Your objective –
Take the line that contains "Where should I" and every line below it to the end of the entries, and give them again exactly, leaving out any pictures.

Stored data:
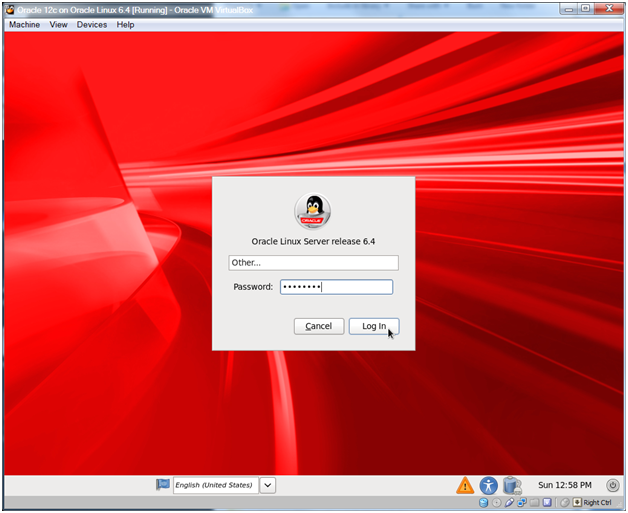
Task: Open the Devices menu
Action: click(x=92, y=24)
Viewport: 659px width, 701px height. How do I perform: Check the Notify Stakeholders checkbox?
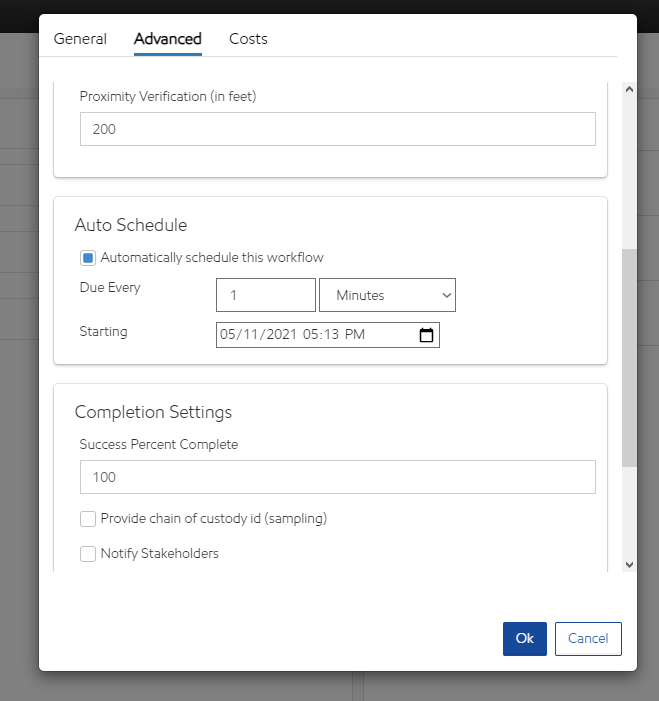(x=88, y=553)
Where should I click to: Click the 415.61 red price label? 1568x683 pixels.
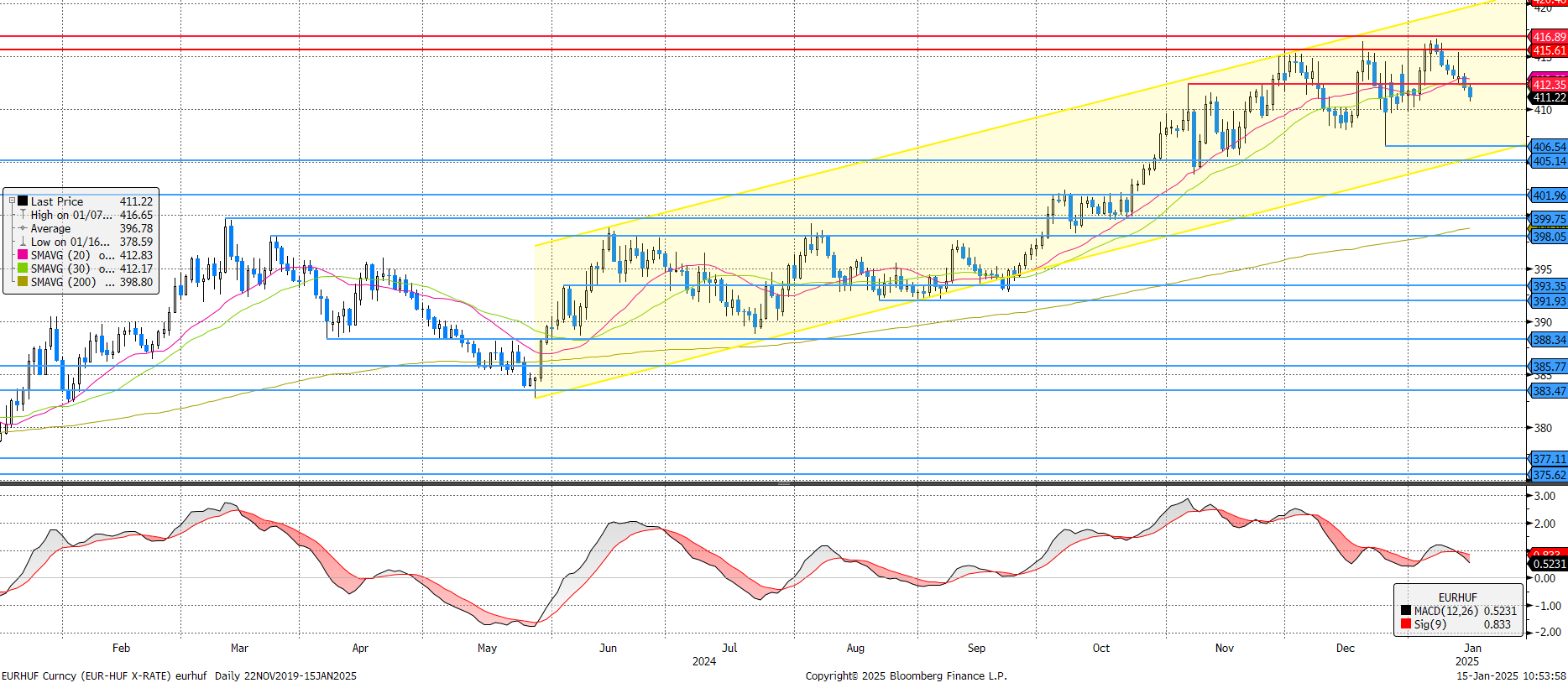pyautogui.click(x=1549, y=50)
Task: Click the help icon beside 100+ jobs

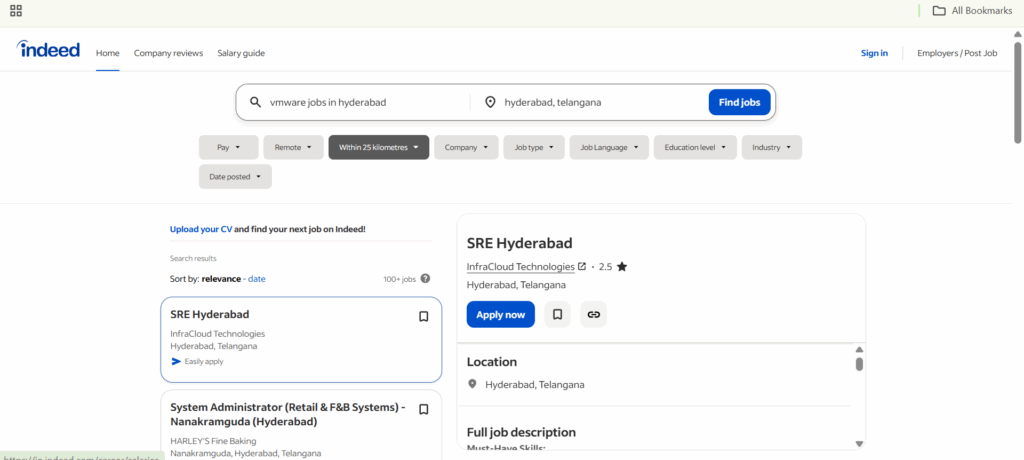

Expected output –
Where should I click to: Click the 415.61 red price label? 1568x683 pixels.
pyautogui.click(x=1549, y=50)
Task: Click the help icon beside 100+ jobs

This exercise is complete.